What you are asked to do:
Return the stretch of the listing below from its start through the line containing "660x371 pixels. (604, 24)", copying each line unchanged.

Saved entries
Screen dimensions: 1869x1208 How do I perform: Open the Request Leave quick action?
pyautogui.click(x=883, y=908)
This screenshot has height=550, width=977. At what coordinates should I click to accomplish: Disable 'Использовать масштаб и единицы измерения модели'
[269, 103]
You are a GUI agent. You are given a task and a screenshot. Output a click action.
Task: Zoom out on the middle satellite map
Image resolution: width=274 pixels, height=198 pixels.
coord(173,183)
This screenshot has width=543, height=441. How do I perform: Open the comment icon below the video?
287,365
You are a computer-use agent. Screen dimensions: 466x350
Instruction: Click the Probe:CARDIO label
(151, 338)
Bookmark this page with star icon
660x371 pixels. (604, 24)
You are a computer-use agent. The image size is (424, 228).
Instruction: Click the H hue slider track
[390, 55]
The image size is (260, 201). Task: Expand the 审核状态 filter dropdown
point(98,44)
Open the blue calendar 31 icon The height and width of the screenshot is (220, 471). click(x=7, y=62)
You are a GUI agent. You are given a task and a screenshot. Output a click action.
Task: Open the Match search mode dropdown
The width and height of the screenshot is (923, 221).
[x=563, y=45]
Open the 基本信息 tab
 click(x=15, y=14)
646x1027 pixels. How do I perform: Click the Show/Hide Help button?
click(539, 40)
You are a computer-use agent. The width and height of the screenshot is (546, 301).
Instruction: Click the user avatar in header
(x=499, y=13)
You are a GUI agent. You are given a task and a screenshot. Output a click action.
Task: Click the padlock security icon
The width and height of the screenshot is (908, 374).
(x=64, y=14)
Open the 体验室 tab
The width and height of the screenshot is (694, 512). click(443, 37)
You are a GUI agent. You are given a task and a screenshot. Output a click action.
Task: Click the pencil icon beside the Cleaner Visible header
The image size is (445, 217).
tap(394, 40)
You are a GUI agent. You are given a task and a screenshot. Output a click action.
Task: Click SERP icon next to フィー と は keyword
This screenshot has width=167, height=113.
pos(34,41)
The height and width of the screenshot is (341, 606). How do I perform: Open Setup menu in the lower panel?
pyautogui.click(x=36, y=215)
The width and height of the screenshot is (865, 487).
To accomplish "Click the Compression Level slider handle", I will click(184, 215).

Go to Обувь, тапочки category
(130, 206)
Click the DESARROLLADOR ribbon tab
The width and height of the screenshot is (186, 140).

Exercise solution:
Screen dimensions: 1869x1208 How do I perform: Open the Request Leave quick action?
pyautogui.click(x=883, y=908)
This screenshot has height=550, width=977. At what coordinates should I click to accomplish: Disable 'Использовать масштаб и единицы измерения модели'
[269, 103]
You are a GUI agent. You are given a task and a screenshot. Output a click action.
Task: Zoom out on the middle satellite map
Image resolution: width=274 pixels, height=198 pixels.
coord(173,183)
This screenshot has width=543, height=441. How do I perform: Open the comment icon below the video?
287,365
You are a computer-use agent. Screen dimensions: 466x350
Instruction: Click the Probe:CARDIO label
(151, 338)
Bookmark this page with star icon
660x371 pixels. (604, 24)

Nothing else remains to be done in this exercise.